Class SimpleChmFile simplify the process of extracting contents from Microsoft chm file format. When use as library:

>>> from catchm import SimpleChmFile
>>> chm = SimpleChmFile('spam.chm')
>>> for page in chm:
...     print page

On Unix/Linux machines above script could be used to create gzip-ed text files:

$ catchm.py spam.chm | html2text -style pretty | gzip > spam.gz

assume that it's save under name 'catchm.py', and could be read with zless

$ zless spam.gz

In this recipe I've used class derived from HTMLParser to extract list of file names from Topics Tree.
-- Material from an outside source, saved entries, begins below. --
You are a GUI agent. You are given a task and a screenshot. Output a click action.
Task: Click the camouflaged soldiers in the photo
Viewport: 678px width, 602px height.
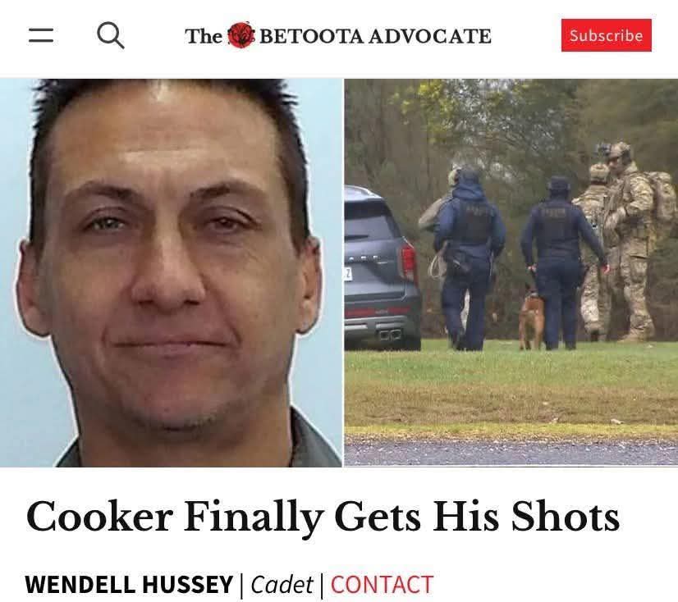[623, 242]
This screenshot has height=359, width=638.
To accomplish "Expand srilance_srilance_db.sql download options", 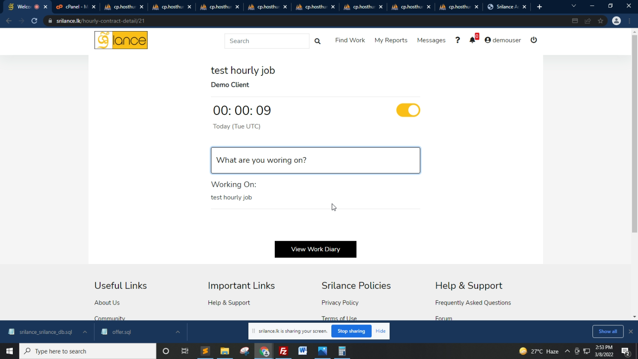I will 85,332.
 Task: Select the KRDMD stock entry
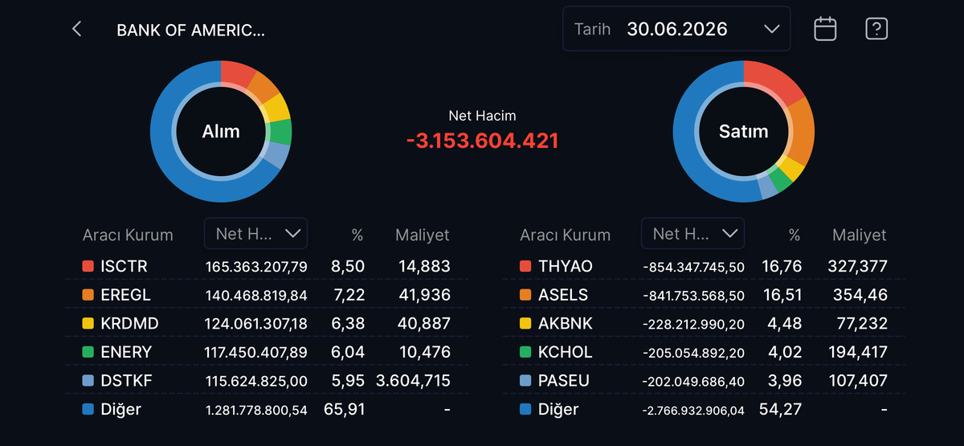click(x=129, y=323)
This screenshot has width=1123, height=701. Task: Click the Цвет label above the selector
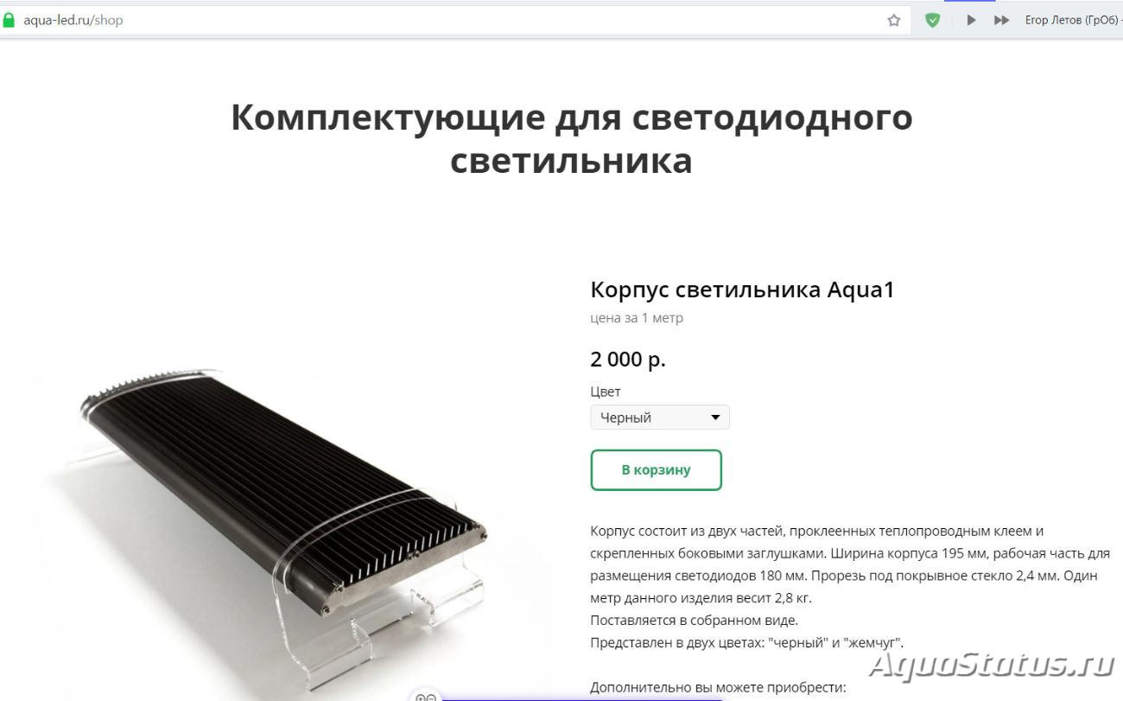coord(606,392)
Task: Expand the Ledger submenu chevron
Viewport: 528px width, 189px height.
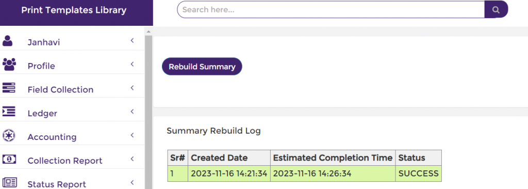Action: click(133, 112)
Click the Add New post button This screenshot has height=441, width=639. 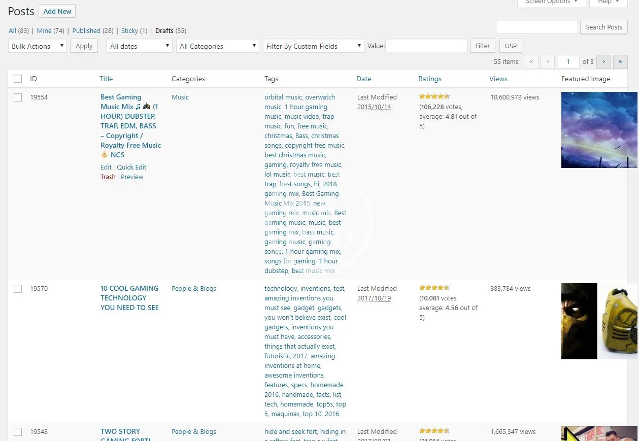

When there is no 'Topics Tree' (only files created with commercial Software has it) it try to locate simple html links, and extract they href attribute. SimpleChmFile class try to locate 'Topics Tree' or Table of contents from first page and using HTMLParser retrieve list of names. It defines __iter__ magic function which yield data extracted from compressed chm file.